Mount Holyoke is one of the nation's premier research and liberal arts colleges for women.
Brown was a 1920 graduate of Mount Holyoke. Along with her research partner at the New York State Department of Health, Elizabeth Hazen, she developed the antifungal drug nystatin in 1950. RCSA helped Brown and Hazen patent and license their discovery as Mycostatin, which was subsequently distributed by the E.R. Squibb pharmaceutical company.
The two researchers used their profits to establish the Brown-Hazen Research Fund for scholarships and research at American colleges and universities; the fund was administered by RCSA.
Royalties from these activities were powerfully catalytic. RCSA records indicate that between 1956 and 1978, when the Mycostatin patents expired, the Foundation had paid out $6.5 million via the Brown-Hazen Fund. For their work, Brown and Hazen received the Chemical Pioneer Award from the American Institute of Chemists in 1975, the first women to receive that honor. Brown died in 1980.

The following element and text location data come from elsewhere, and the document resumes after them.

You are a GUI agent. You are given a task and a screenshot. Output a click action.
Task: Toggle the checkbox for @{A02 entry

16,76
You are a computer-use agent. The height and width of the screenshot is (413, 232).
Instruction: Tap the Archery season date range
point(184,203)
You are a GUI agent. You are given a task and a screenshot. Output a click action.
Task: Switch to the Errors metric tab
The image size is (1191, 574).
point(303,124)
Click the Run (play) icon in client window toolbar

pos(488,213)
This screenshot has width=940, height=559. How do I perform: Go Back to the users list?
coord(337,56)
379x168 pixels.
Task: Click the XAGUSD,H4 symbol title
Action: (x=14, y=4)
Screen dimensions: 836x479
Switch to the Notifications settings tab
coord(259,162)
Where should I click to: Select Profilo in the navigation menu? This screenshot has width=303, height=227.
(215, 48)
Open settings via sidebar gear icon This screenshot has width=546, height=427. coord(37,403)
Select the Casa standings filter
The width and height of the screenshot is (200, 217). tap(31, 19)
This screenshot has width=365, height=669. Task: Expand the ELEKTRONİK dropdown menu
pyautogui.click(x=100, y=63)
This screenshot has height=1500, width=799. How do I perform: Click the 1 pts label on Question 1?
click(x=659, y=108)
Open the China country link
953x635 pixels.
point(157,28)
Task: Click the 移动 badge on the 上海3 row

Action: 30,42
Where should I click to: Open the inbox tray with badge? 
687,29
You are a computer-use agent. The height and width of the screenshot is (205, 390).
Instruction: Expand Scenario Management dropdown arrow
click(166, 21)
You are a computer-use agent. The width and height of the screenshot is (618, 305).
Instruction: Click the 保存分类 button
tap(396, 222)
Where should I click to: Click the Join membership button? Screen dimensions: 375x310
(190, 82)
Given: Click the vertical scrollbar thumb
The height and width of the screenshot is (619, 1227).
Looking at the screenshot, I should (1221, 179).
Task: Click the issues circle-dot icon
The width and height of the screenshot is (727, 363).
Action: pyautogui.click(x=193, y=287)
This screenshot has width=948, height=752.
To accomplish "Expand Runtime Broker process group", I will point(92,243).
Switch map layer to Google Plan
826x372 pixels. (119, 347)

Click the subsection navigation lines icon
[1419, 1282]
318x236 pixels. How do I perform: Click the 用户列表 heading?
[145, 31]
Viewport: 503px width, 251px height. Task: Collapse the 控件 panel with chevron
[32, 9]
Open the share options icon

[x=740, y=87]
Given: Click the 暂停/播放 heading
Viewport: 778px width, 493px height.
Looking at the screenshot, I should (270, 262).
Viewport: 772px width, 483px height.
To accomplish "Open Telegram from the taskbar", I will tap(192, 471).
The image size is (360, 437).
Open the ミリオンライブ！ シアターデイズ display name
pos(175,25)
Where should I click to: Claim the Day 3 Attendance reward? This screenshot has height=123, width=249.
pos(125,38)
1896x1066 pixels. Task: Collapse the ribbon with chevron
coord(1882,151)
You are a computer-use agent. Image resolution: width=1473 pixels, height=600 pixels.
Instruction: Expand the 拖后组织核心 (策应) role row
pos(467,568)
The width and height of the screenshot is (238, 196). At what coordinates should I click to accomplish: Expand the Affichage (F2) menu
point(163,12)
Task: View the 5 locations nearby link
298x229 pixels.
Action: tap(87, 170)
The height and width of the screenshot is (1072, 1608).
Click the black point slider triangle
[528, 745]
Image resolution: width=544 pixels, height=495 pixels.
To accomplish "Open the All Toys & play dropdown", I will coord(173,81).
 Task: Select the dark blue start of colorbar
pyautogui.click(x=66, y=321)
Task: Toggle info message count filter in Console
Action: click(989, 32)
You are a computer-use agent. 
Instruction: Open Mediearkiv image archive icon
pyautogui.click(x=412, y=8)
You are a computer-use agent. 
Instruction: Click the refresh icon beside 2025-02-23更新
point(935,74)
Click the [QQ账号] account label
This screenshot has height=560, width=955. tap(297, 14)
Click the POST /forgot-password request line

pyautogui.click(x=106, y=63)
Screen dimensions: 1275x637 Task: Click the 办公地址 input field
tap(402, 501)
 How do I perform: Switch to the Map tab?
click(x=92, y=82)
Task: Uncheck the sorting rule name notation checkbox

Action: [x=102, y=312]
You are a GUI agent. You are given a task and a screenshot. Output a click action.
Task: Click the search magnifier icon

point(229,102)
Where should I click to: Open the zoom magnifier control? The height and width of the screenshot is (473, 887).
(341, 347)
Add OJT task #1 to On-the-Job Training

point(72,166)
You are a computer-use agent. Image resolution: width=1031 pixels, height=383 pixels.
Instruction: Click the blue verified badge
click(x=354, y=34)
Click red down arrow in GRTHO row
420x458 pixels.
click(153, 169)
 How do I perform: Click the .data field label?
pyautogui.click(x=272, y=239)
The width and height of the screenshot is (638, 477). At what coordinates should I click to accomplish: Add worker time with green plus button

The scholarship in her name at Mount Holyoke goes to students with strong academic records who are majoring in biological or physical sciences.
"We usually choose two students per year to receive a portion of their financial aid from this fund," says M. J. Maccardini, associate director of corporate and foundation relations. "For this scholarship, we choose students who are strong scientists, who embody what Rachel Brown was interested in, and are the type of student she would have been proud to support."
When the young Rachel Brown came to study at Mount Holyoke, she intended to major in history, according to college sources. But she took a chemistry course and found that she enjoyed chemical analysis; ultimately she did a double major in history and chemistry. Brown went on to get her Ph.D. at the University of Chicago.
Today the Rachel Brown Scholarship endowment has a market value of approximately $1.4 million and pays out roughly $60,000 annually. Maccardini says it is used to cover the bulk of annual expenses for the most talented and neediest students.
"A catalyst is a substance that initiates or accelerates a chemical reaction without itself being affected," Gentile notes. "Over 30 years, at two students per year, this single scholarship, one of many generated by the Brown-Hazen Research Fund, has had an incredibly powerful catalytic effect - and it's encouraging to see that Mount Holyoke has managed to make the funds grow."